Pixel coordinate grounding data
————————

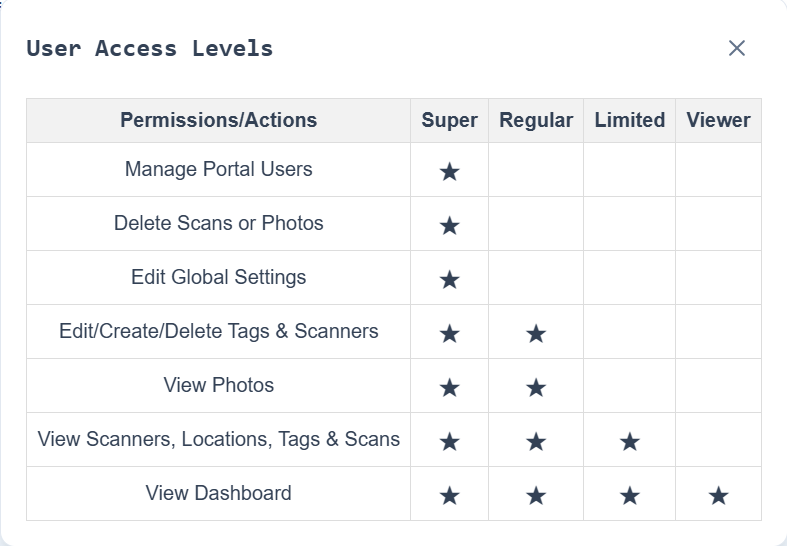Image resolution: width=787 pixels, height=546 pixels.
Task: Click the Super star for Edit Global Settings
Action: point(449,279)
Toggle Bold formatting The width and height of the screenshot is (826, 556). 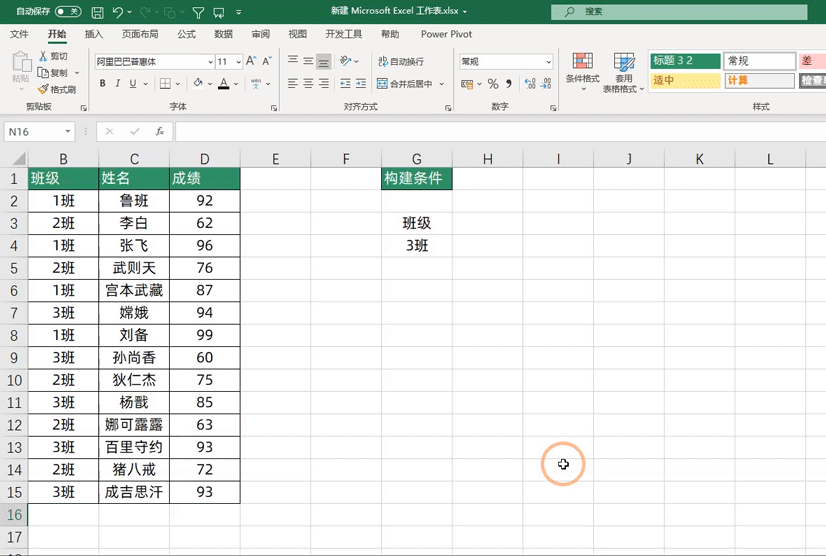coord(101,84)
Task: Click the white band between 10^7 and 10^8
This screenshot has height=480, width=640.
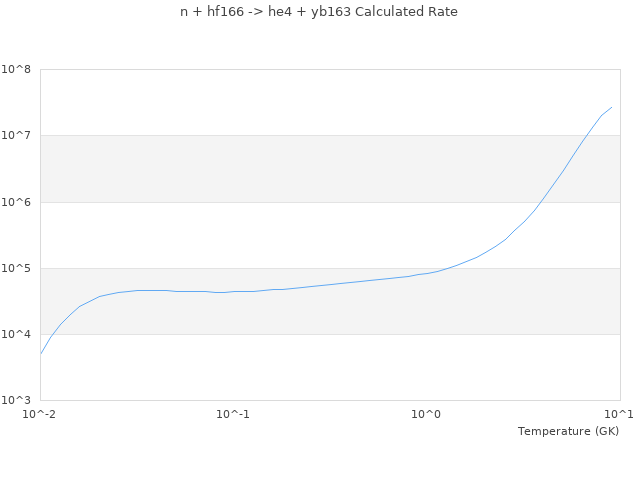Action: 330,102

————————

*TASK OBJECTIVE*: In the records above, find the line containing "Task: Click the white". Reproduce it and every line after it through the last line, omitting pictures.

*PROBLEM SOLUTION*:
Task: Click the white band between 10^7 and 10^8
This screenshot has height=480, width=640.
Action: 330,102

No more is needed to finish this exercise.